-------- TEXT SECTION

Qohelet is more commonly referred to as Ecclesiastes. Alter suggests, “Qohelet is in some ways the most peculiar book of the Hebrew Bible. The peculiarity starts with its name. The long tradition of translation into many languages, beginning with the ancient Greek version, uses some form of “Ecclesiastes” for the title. The Septuagint translators chose that title because it means “the one who assembles.”” The exact meaning behind Qohelet, however, remains a mystery. “It is best to think of Qohelet as the literary persona of a radical philosopher articulating, in an evocative rhythmic prose that occasionally scans as poetry, a powerful dissent from the mainline Wisdom outlook that is the background of his thought…. His unblinking, provocative reflections on the ephemerality of life, the flimsiness of human value, and the ineluctable fate of death read like the work of a stubborn and prickly original—one who in all likelihood wrote in the early or middle decades of the fourth century B.C.E.”
Alter continues by laying out the background of the book, “The stringing together of moral maxims in concise symmetrical or antithetical formulations, sometimes with rather tenuous connections between one maxim and the next, is clearly reminiscent of the Book of Proverbs…. The central enigma, then, of the Book of Qohelet is how this text of radical dissent, in which time, history, politics, and human nature are seen in such a bleak light, became part of the canon…. Qohelet has enough of a connection with tradition that he never absolutely denies the idea of a personal god, but his ‘elohim often seems to be a stand-in for the cosmic powers-that-be.”

----------------
-------- ITEMS

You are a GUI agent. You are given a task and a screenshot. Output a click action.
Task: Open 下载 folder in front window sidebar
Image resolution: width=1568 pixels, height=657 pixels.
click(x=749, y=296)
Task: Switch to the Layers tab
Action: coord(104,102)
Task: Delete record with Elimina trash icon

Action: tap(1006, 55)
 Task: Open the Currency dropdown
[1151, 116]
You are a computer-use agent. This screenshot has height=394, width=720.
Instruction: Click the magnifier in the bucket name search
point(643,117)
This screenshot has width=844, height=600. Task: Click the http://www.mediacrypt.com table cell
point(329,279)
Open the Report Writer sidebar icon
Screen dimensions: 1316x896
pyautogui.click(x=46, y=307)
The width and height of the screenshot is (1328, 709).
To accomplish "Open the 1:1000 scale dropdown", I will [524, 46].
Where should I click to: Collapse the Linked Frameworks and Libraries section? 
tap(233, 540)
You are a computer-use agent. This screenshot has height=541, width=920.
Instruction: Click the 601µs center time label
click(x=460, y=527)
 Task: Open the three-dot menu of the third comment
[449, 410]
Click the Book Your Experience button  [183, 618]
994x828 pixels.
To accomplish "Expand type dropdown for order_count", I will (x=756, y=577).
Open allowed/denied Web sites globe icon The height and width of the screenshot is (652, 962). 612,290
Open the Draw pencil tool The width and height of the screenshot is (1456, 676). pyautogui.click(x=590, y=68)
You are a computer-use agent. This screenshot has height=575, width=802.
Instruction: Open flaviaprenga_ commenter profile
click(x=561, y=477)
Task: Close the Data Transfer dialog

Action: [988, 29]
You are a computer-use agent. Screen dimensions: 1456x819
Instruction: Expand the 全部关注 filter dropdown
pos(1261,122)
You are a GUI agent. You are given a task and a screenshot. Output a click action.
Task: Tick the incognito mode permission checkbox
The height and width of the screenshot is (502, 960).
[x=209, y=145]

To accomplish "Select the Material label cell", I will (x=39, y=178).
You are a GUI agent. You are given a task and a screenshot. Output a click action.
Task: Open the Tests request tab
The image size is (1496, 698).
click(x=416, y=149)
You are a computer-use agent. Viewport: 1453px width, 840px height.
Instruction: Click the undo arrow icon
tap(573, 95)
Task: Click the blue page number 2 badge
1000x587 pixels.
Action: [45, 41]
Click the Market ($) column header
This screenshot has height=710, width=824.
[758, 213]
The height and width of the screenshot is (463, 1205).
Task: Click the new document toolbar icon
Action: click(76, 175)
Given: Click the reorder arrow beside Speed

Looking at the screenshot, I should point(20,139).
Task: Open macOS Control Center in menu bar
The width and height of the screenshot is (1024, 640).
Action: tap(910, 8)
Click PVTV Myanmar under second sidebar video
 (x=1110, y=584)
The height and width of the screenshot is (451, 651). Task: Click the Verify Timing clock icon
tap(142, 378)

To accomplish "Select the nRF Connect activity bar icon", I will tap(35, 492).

----------------

### EXERCISE TASK 1
Reproduce, word for word, the lines of the listing from the line with "This screenshot has width=844, height=600." to the line with "pyautogui.click(x=46, y=307)", including both of those lines.
### EXERCISE TASK 2
Write the next part of the passage on Qohelet, picking up after its final sentence.
The listing has no connection to the passage on Qohelet.

### TASK ANSWER 1
This screenshot has width=844, height=600. Task: Click the http://www.mediacrypt.com table cell
point(329,279)
Open the Report Writer sidebar icon
Screen dimensions: 1316x896
pyautogui.click(x=46, y=307)

### TASK ANSWER 2
Breath is the recurring theme of the Book of Qohelet. Alter begins, in discussing Qohelet 1:2, by detailing this subject matter and relating why some other translations have missed the mark, “merest breath. The form of the Hebrew, havel havalim, is a way of indicating a superlative or an extreme case. Rendering this phrase as an abstraction (King James Version, “vanity of vanities,” or Michael Fox’s more philosophically subtle “absurdity of absurdities”) is inadvisable, for the writer uses concrete metaphors to indicate general concepts, constantly exploiting the emotional impact of the concrete image and its potential to suggest several related ideas. Hevel, “breath” or “vapor,” is something utterly insubstantial and transient, and in this book suggests futility, ephemerality, and also, as Fox argues, the absurdity of existence.”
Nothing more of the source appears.